Radicalement. J’allais régulièrement prendre un café ou un sandwich dans les restaurants du coin et les gens m’abordaient. C’est différent de quand on se fait questionner dans une assemblée publique. Au conseil municipal, il y a un petit stress, tandis que dans la rue, le lien est spontané. C’est regrettable d’avoir perdu ces échanges spontanés avec les citoyens.

Martin Murray, maire de Saint-Bruno-de-Montarville

Comment se déroule une journée de travail typique pour vous?
Autant avant la pandémie, on pouvait avoir des journées où l’on se rendait à l’hôtel de ville, on restait à l’hôtel de ville, on feuilletait quelques dossiers et on avait des contacts avec l’appareil administratif. Aujourd’hui, il faut prendre des rendez-vous. Donc, il faut que je puisse faire le tour de mes questions dans une rencontre. On concentre en deux heures une multitude de questions et de sujets que l’on voudrait aborder, ce qui oblige à aller en accéléré.

Qu’est-ce qui a changé depuis le début de la pandémie dans votre travail?
On est chez nous, on travaille en fonction d’un horaire plus strict, plus structuré et organisé. Par contre, le travail à distance crée une rigidité et réduit l’élément humain. Ça crée une distance physique, mais aussi de proximité dans le travail comme tel. Avant, si vous vouliez discuter d’un dossier avec un collègue, vous pouviez aller dîner ensemble durant la semaine. On peut le faire par visioconférence, mais il y a une différence en termes d’humanité et de convivialité.

Comment vous êtes-vous adapté au télétravail?
Le télétravail, c’est à la fois faire usage des outils techniques et travailler seul dans son environnement.

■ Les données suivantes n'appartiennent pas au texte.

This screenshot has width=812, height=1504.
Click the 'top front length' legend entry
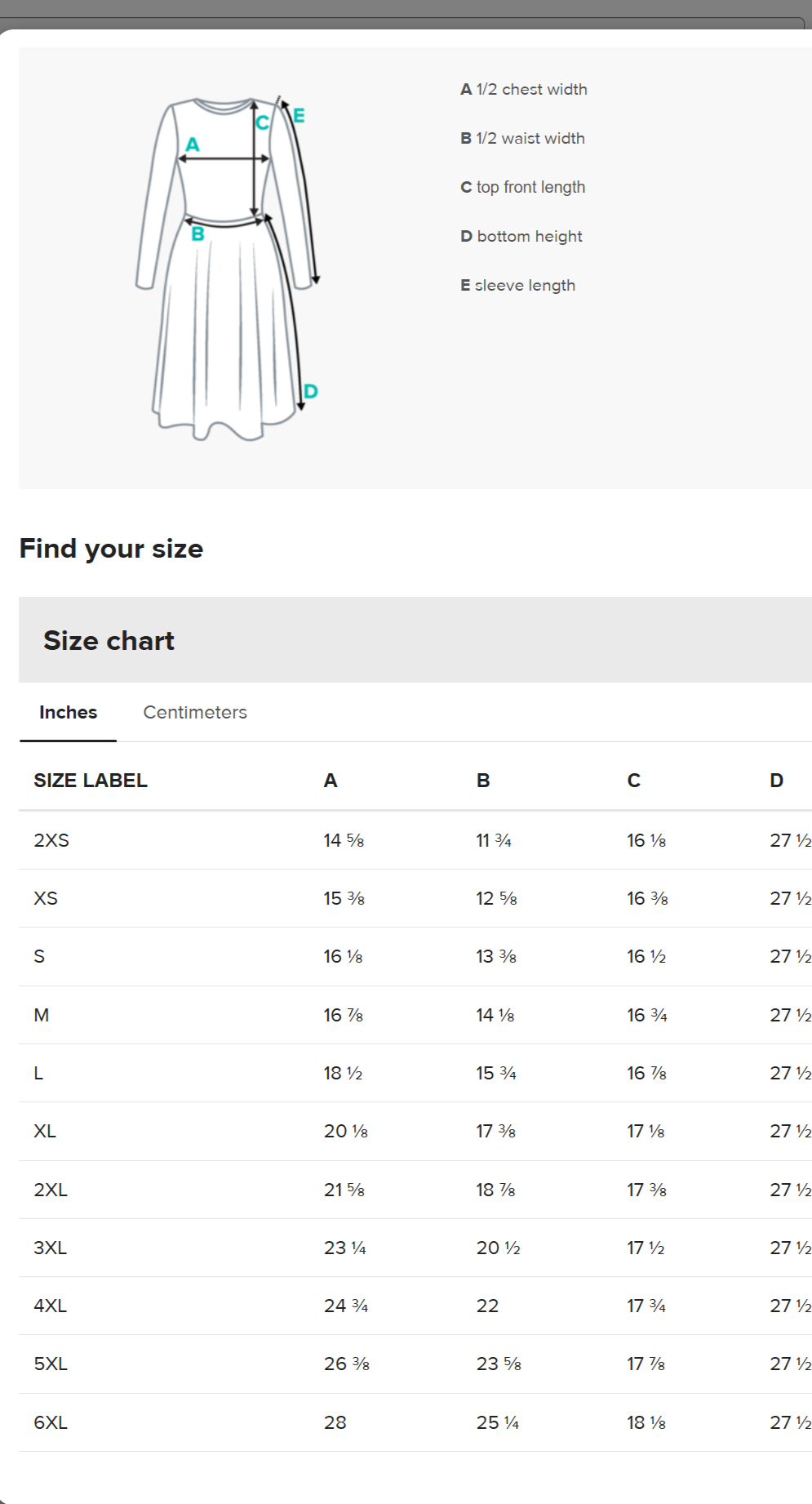(x=522, y=187)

Pour moi, être isolé n’a pas posé de problème puisque je suis comptable de formation et que je suis habitué à travailler seul. Je n’ai pas ressenti d’isolement social. Ça n’a pas été un problème, mis à part ce qui a trait aux rencontres avec les personnes avec qui on était au bureau.

À quel point le lien que vous avez avec les citoyens a-t-il changé avec la COVID-19?
Je continue à beaucoup marcher dans la ville de Saint-Bruno et j’y rencontre des citoyens qui me parlent et me posent des questions. Là où il y a de grandes différences, ce sont les séances du conseil municipal. Lorsque le conseil se tenait en présentiel, 30 ou 40 personnes venaient assister et posaient des questions aux élus. Maintenant, ce n’est plus le cas. Il n’y a plus autant de questions par écrit et il n’y a plus de deuxième période de questions. Les élus venaient également parler avec les citoyens après le conseil s’ils avaient des questions et maintenant, on ne peut plus le faire.